When that happens, a company faces the risk of failing to support the victim – even after they have taken the difficult step of speaking out about their discomfort, he added.
At the same time, organisations are “starting to notice” the importance of training and awareness about the issue, and Lim has seen an increase in the number of companies requesting for talks and training on workplace harassment, for both employees and managers.
During these sessions, specific harassment and bullying behaviours are addressed, and common harassment scenarios are also discussed.
“While employees become aware of how they can protect themselves and respond to harassment from their colleagues, employers too have guidelines on how they can respond or set in place zero-tolerance policies to create a safer workplace environment for all,” said Lim.
WHERE YOU CAN TURN TO FOR HELP
Voicing out your concern to your direct supervisor (if he isn’t the perpetrator) is a good first step, said Lim, especially if it concerns members within the team.
“This gives (your supervisor) a heads-up and an opportunity to have a conversation with both you and the alleged perpetrator, before this escalates upwards,” he explained.
Supervisors would usually also appreciate knowing what’s going on in their team, in case they are asked about it, Lim added.
But if the harassment does not stop, you can then escalate it to HR, he advised.

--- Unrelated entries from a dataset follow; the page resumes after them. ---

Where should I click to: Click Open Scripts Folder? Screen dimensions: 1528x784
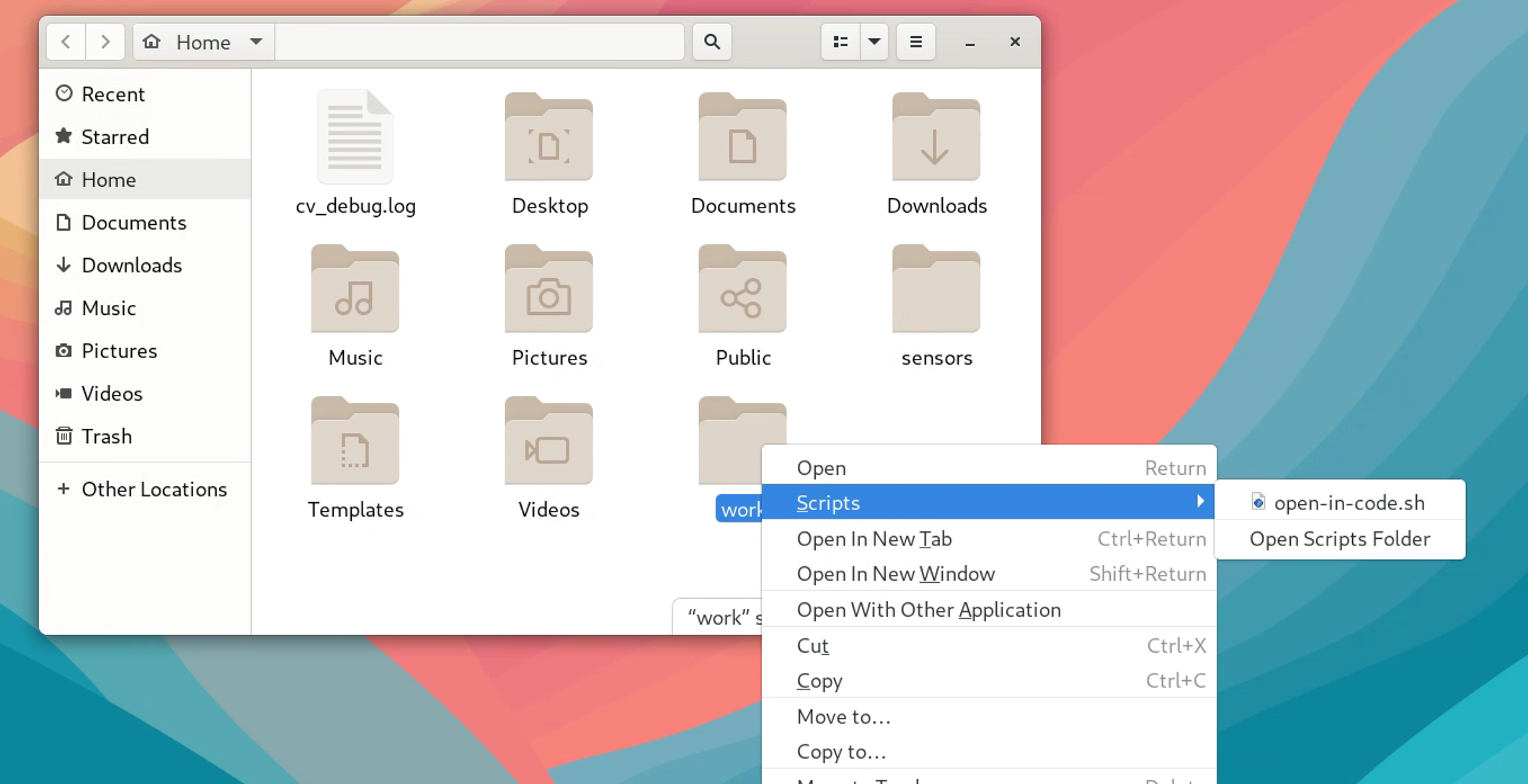[1339, 539]
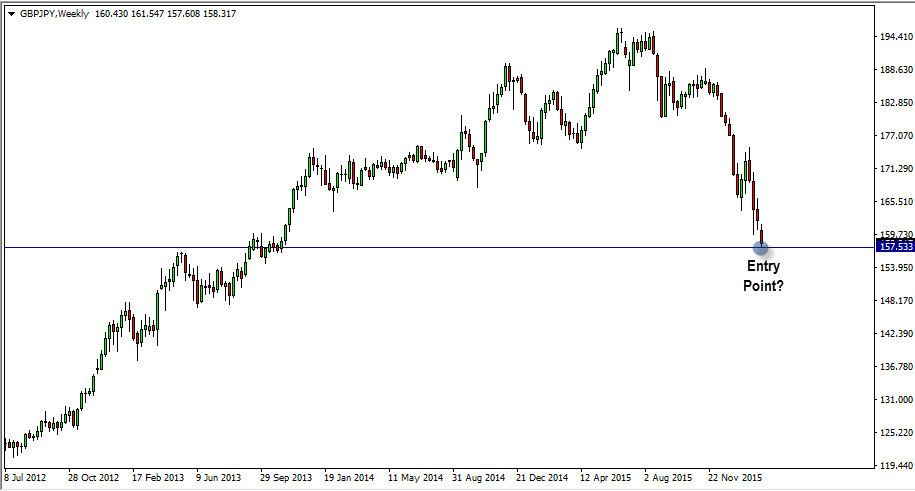
Task: Click the 17 Feb 2013 time axis label
Action: coord(159,478)
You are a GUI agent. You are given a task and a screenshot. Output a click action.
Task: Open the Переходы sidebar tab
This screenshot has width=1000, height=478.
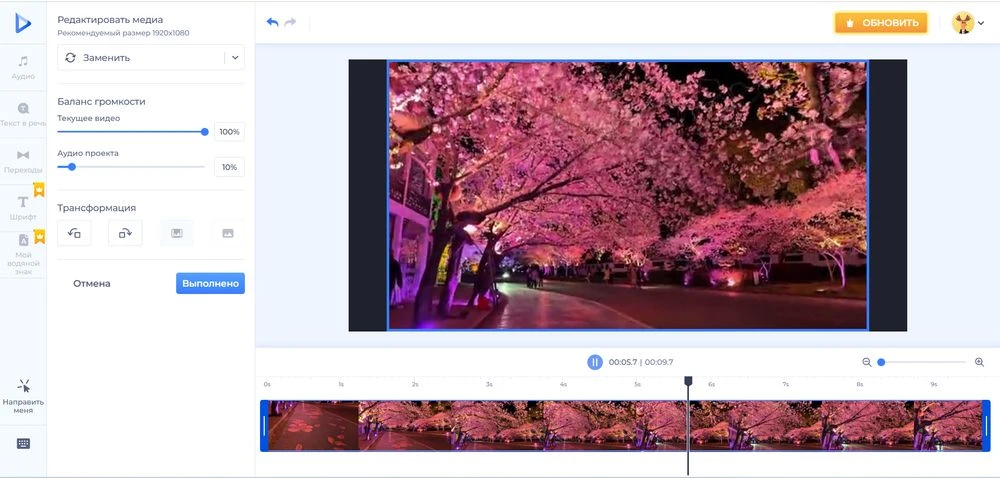[23, 160]
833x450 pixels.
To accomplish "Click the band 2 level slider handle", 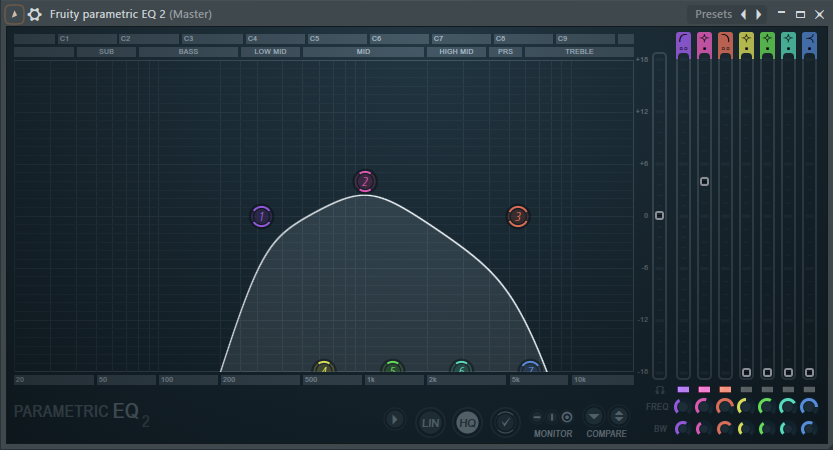I will [704, 181].
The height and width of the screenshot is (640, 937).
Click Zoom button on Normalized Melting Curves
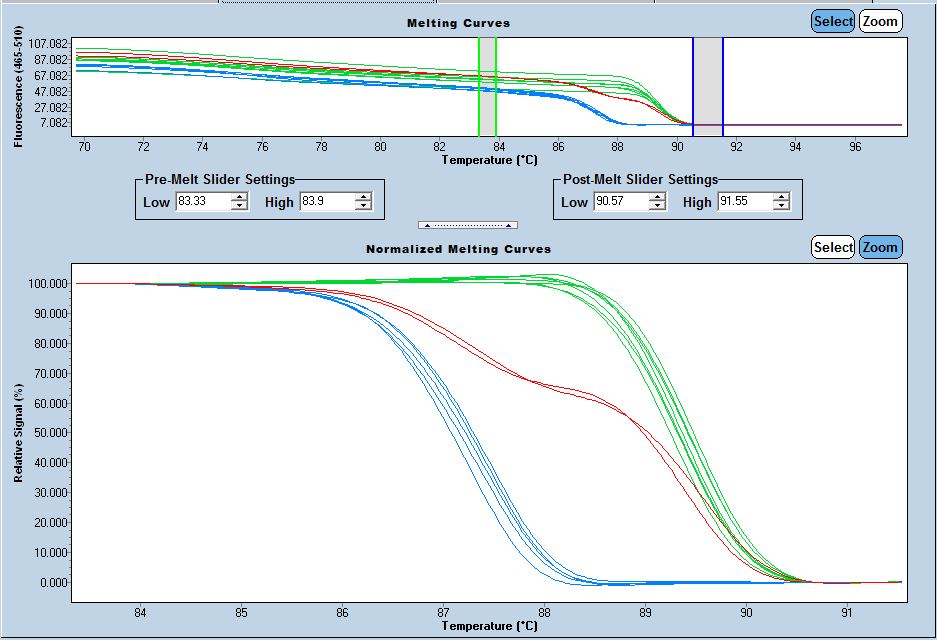click(x=880, y=247)
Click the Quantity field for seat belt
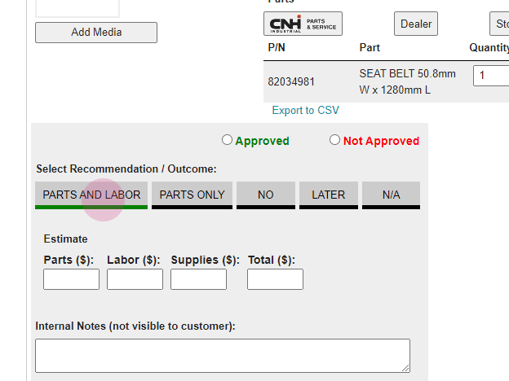 [491, 76]
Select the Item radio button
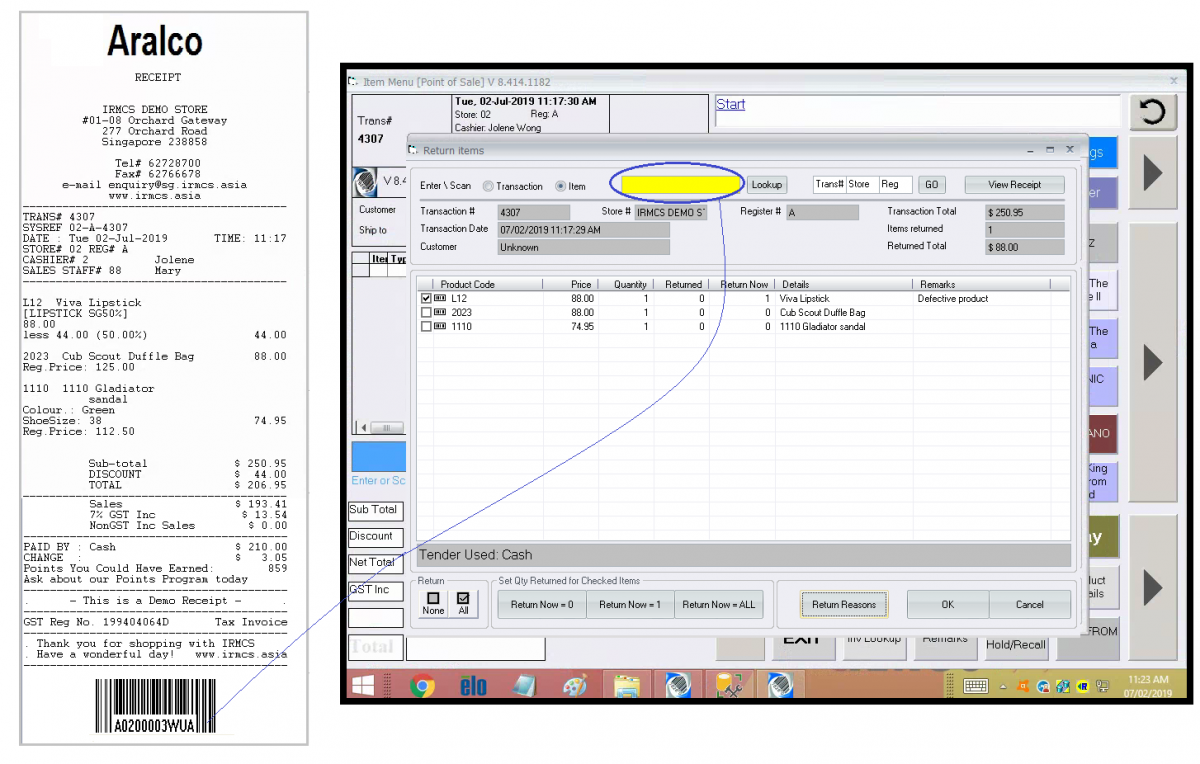The image size is (1200, 764). click(560, 186)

However, if you feel uncomfortable about reporting the incident to your supervisor, manager or HR (or if such channels aren’t available in your company), you can get assistance and advice by calling TAFEP at 6838 0969 or filing a report at www.tal.sg/tafep/contact-us, said a TAFEP spokesperson.
According to TAFEP, they may also refer you to other organisations such as State Courts and Samaritans of Singapore, who may be better placed to provide legal advice and counselling respectively.
AWARE’s Workplace Harassment and Discrimination Advisory (WHDA), which is aimed at women, provides a “bespoke” service to help sexual harassment victims figure out their options and what they can do next.
You can call their hotline at 6950 9191 or email them at whda [at] aware.org.sg, even if you aren’t sure if what you’ve experienced is in fact harassment or if you are still trying to make sense of it, said AWARE's Thomas.
For example, the WHDA may be useful for victims who work in organisations without a HR department or who don’t have the capability to take things forward.
Moreover, not every victim wants to lodge a police report as it can be a very arduous process that can take years, said Thomas. “The same goes for pursuing a lawsuit.”
The advisory also works with AWARE’s Sexual Assault Care Centre on cases involving sexual violence, in case the client requires more intensive emotional support, said Thomas.
Should the sexual harassment continue, you can call the Ministry of Manpower’s hotline at 6438 5122 for more advice on what to do, suggested SCC’s Lim.
You can also apply for a protection order under the Protection from Harassment Act (POHA), said Thomas. With a protection order, the alleged harasser must stop harassing or stalking you and/or remove any harassing publication, for example, delete an online post.
“However, POHA does not provide an employee protection from retaliation in the workplace nor does it impose any legal responsibilities on employers to prevent harassment or take action against workers who may have committed an offence,” added Thomas.